Kürt olayında Arabistan çölünden daha çölümsü durumlar yaşanıyor. Kadın belki diri diri gömülmüyor, ama ondan daha utanç verici koşullarda tüketiliyor. Bunu anlamadan yaşama yaklaşmayın. Sorunlarınız dağ gibi büyümüştür. Belki beni hayretle karşılıyorsunuz. Bunu yadırgamıyorum. Çünkü çölden daha kavurucu ortamlardan gelmişsiniz. İlişkisizlik, güçsüzlük, anlayışsızlık, duygusuzluk korkunç boyutlardadır. Durumunuz o dönemin Arabistan çölünün aşiretlerinden ve kabilelerinden daha kötüdür. Geldiğiniz ortamı iyi biliyorum. Sizleri bence diri diri toprağa gömmekten daha kötü durumlara düşüren şeyler var. Sizi o temelde mücadeleye çekiyorum.
Kemalizm’e ve Avrupa’ya göre insan hakları gelişmiştir diyebilirsiniz. Ama Avrupa ve Kemalizm, sizin ulusal imhanız demektir. Bunları bana yutturamazsınız. Bizi imha eden emperyalizme, onun her türlü sömürgeciliğine ve işbirlikçiliğine karşı insani olandan bahsedemezsiniz. Birçok arkadaşımız onların kalıplarıyla değerlendirmeler yapıyor. Bunu da oldukça sakıncalı buluyorum. Biz onların kalıplarıyla insan haklarını değerlendiremeyiz. Tutarlı anti-emperyalist olmak, anti-sömürgeci olmak ve yine işbirlikçilerinin fiyakalı yaşamından uzak durmak en doğrusudur. Bunları içten benimserseniz, aynı zamanda erkek egemenliğinin kadına dayattığı şeyleri kavrarsanız, iddianız ve iradeniz güçlü olursa, bizim için değerli yoldaşlarsınız demektir. Sizi bu temelde yeniden kazanmak, kucaklamak ve sevmek iyi bir yaklaşımdır. Bu temelde kazanmakla yeniden sevgi, buluşma, anlayış, yoldaşlaşma, toplumsallaşma, siyasallaşma ve örgütselleşme gelişir. Bu, Kürd’ün veya bir halkın yaşamının devrimle dirilişidir. Ben buna inanıyorum ve bütün gücümle bu davanın emrindeyim. Bu davayı hem yarattım hem de sürüklüyorum. Bu davanın emrine girenler de biraz buna dikkat etmeli ve bunun seçkin yoldaşı olabilmelidir.
Bunu bu kadar vurgulamamın objektif ve sübjektif nedenleri var. Umarım daha gerçekçi ve derin yaklaşıyorsunuz. Biz olsak da olmasak da doğru yaklaşımların amansız takipçisi olun.
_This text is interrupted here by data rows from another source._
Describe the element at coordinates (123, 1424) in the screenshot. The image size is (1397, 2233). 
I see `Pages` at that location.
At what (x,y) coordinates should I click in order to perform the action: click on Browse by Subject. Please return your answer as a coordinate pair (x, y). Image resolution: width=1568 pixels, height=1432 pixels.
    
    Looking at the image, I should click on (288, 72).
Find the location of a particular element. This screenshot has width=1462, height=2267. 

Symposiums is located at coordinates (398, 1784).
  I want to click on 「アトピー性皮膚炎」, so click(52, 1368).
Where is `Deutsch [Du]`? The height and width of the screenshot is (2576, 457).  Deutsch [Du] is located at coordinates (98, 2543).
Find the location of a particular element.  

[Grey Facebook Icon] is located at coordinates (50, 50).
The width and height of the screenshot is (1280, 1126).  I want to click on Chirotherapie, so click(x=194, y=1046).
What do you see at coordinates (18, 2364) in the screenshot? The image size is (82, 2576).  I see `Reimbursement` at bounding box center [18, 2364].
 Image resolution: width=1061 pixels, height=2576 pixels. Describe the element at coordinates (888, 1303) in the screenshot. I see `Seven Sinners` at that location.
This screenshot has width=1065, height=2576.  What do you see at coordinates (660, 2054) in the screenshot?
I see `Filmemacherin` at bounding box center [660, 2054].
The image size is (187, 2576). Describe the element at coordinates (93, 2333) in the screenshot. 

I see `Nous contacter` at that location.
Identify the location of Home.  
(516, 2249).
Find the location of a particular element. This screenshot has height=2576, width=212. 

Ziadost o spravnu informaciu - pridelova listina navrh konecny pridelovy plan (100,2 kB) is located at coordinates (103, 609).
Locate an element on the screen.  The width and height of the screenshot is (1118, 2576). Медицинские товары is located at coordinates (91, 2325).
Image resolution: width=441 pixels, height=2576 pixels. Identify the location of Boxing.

Az şey yapmadığımıza inanıyoruz. Sizlerin kurtuluşu için de az çalışmalar yapılmamıştır. Bizi çok iyi takip edin. Bazı yetersizliklerimiz, bazı yaklaşımlarda aşırılıklar olabilir; ancak bunları fazla büyütmeyin, çünkü öz önemlidir. Öz sizin gurur verici bir tarzda, oldukça eşit ve özgür koşullarda şerefli ve onurlu bir yaşamın sahibi olmanızdır. Bunun emrinde olun. Bunu egemen kılmanın ve bunun için ideolojik, siyasal ve askeri savaşmanın amansız militanı olun. Bu savaşıma engel olan her şeyi yerle bir edin; bu savaşı yücelten ve başarıya götüren her şeye de sağlam bir yoldaş olun.
Yaptığımız bu değerlendirmeyi, anılarını yaşamımızın ayrılmaz bir parçası haline getirmemiz gereken şehit kadın yoldaşlarımız olan Mizgin, Roza ve Berivan’ın anısına yapıyorum. Bunların anılarını sürekli yüceleştirerek ve kesin ulaşmak istedikleri yere ulaştırarak karşılık vereceğiz. Teslim olmamanın büyük şehitlerini ne kadar ansak da azdır.